- Exercise details
The lines needed run from the one that contains "Task: Select the" through the end of the material below, both included; write them out exactly, with no pictures.

- Exercise data
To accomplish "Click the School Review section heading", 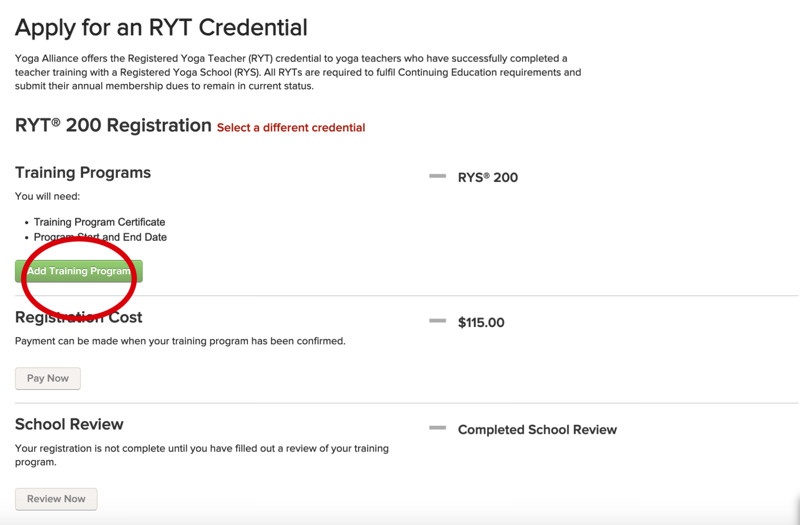I will [69, 424].
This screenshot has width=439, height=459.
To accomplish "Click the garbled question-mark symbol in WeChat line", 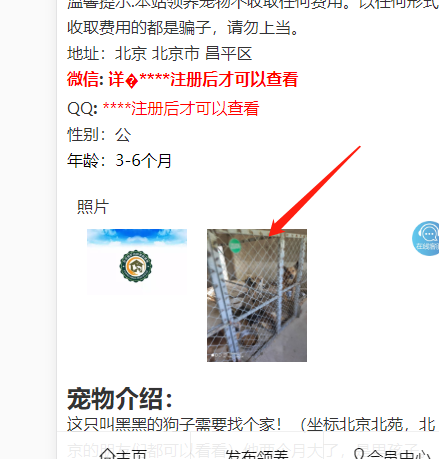I will (132, 81).
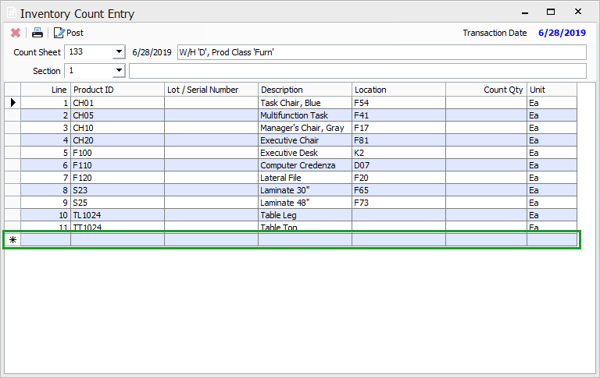Click the Post button
The image size is (600, 378).
[68, 33]
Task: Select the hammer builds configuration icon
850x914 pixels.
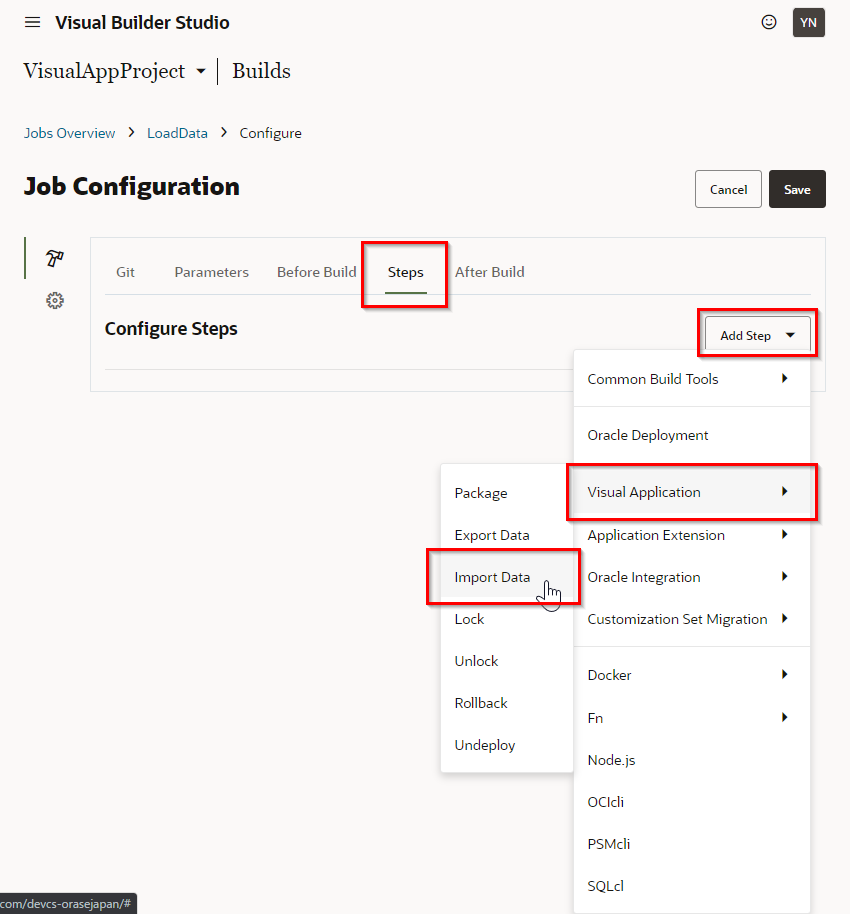Action: (55, 259)
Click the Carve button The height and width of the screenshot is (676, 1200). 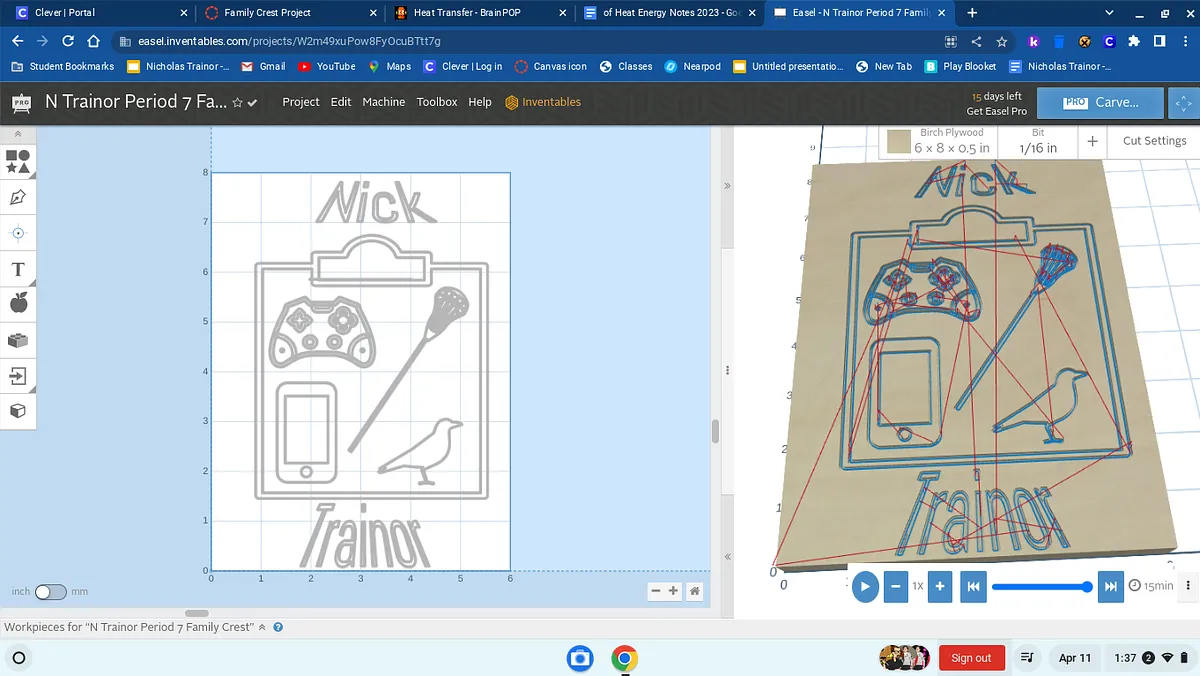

- Finished exercise
Task: Select the hammer builds configuration icon
850x914 pixels.
Action: (55, 259)
Click the Carve button The height and width of the screenshot is (676, 1200). 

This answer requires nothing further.